» What to work on
Retype each line of the listing below, word for word.

***** Input material

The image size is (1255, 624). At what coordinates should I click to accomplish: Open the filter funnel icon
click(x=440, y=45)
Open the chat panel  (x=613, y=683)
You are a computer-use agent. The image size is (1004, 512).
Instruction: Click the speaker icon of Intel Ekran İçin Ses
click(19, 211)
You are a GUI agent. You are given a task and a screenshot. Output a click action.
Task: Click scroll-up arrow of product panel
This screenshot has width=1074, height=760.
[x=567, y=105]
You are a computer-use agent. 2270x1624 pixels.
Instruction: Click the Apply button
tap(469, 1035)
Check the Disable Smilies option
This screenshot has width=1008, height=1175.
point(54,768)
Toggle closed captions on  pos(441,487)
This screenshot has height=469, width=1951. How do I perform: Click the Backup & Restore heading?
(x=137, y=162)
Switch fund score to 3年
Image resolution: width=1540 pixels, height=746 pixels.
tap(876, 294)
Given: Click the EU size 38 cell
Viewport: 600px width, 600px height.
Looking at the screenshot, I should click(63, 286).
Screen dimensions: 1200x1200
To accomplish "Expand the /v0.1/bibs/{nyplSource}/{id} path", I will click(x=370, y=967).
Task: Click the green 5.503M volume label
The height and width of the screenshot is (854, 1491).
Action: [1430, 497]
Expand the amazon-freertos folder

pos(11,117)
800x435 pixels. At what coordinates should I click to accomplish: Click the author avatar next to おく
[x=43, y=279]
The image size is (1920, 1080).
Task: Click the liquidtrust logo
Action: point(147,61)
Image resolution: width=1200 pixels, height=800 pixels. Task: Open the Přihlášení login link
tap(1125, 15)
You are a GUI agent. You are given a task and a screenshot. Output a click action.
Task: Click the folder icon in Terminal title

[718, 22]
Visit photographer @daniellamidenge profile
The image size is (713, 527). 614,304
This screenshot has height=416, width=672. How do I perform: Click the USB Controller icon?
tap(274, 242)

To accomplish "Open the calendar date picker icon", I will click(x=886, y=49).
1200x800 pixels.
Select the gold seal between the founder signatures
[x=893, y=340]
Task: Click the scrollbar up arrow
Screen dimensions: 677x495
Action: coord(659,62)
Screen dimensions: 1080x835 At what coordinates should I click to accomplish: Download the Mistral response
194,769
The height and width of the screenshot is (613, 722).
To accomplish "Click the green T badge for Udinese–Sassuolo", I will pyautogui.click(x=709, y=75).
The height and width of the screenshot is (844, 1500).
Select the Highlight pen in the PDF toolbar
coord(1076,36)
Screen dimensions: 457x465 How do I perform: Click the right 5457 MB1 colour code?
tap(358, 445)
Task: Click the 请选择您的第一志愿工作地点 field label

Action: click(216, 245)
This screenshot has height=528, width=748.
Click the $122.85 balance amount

**********

» Task output
The image size is (1255, 624). At what coordinates should I click to accomplish: Open the filter funnel icon
click(x=440, y=45)
Open the chat panel  (x=613, y=683)
You are a computer-use agent. The image size is (1004, 512).
Instruction: Click the speaker icon of Intel Ekran İçin Ses
click(19, 211)
You are a GUI agent. You are given a task and a screenshot. Output a click action.
Task: Click scroll-up arrow of product panel
This screenshot has width=1074, height=760.
[x=567, y=105]
You are a computer-use agent. 2270x1624 pixels.
Instruction: Click the Apply button
tap(469, 1035)
Check the Disable Smilies option
This screenshot has width=1008, height=1175.
point(54,768)
Toggle closed captions on  pos(441,487)
This screenshot has height=469, width=1951. How do I perform: Click the Backup & Restore heading?
(x=137, y=162)
Switch fund score to 3年
Image resolution: width=1540 pixels, height=746 pixels.
tap(876, 294)
Given: Click the EU size 38 cell
Viewport: 600px width, 600px height.
Looking at the screenshot, I should click(63, 286).
Screen dimensions: 1200x1200
To accomplish "Expand the /v0.1/bibs/{nyplSource}/{id} path", I will click(x=370, y=967).
Task: Click the green 5.503M volume label
The height and width of the screenshot is (854, 1491).
Action: [1430, 497]
Expand the amazon-freertos folder

pos(11,117)
800x435 pixels. At what coordinates should I click to accomplish: Click the author avatar next to おく
[x=43, y=279]
The image size is (1920, 1080).
Task: Click the liquidtrust logo
Action: point(147,61)
Image resolution: width=1200 pixels, height=800 pixels. Task: Open the Přihlášení login link
tap(1125, 15)
You are a GUI agent. You are given a task and a screenshot. Output a click action.
Task: Click the folder icon in Terminal title

[718, 22]
Visit photographer @daniellamidenge profile
The image size is (713, 527). 614,304
This screenshot has height=416, width=672. How do I perform: Click the USB Controller icon?
tap(274, 242)

To accomplish "Open the calendar date picker icon", I will click(x=886, y=49).
1200x800 pixels.
Select the gold seal between the founder signatures
[x=893, y=340]
Task: Click the scrollbar up arrow
Screen dimensions: 677x495
Action: coord(659,62)
Screen dimensions: 1080x835 At what coordinates should I click to accomplish: Download the Mistral response
194,769
The height and width of the screenshot is (613, 722).
To accomplish "Click the green T badge for Udinese–Sassuolo", I will pyautogui.click(x=709, y=75).
The height and width of the screenshot is (844, 1500).
Select the Highlight pen in the PDF toolbar
coord(1076,36)
Screen dimensions: 457x465 How do I perform: Click the right 5457 MB1 colour code?
tap(358, 445)
Task: Click the 请选择您的第一志愿工作地点 field label

Action: click(216, 245)
This screenshot has height=528, width=748.
Click the $122.85 balance amount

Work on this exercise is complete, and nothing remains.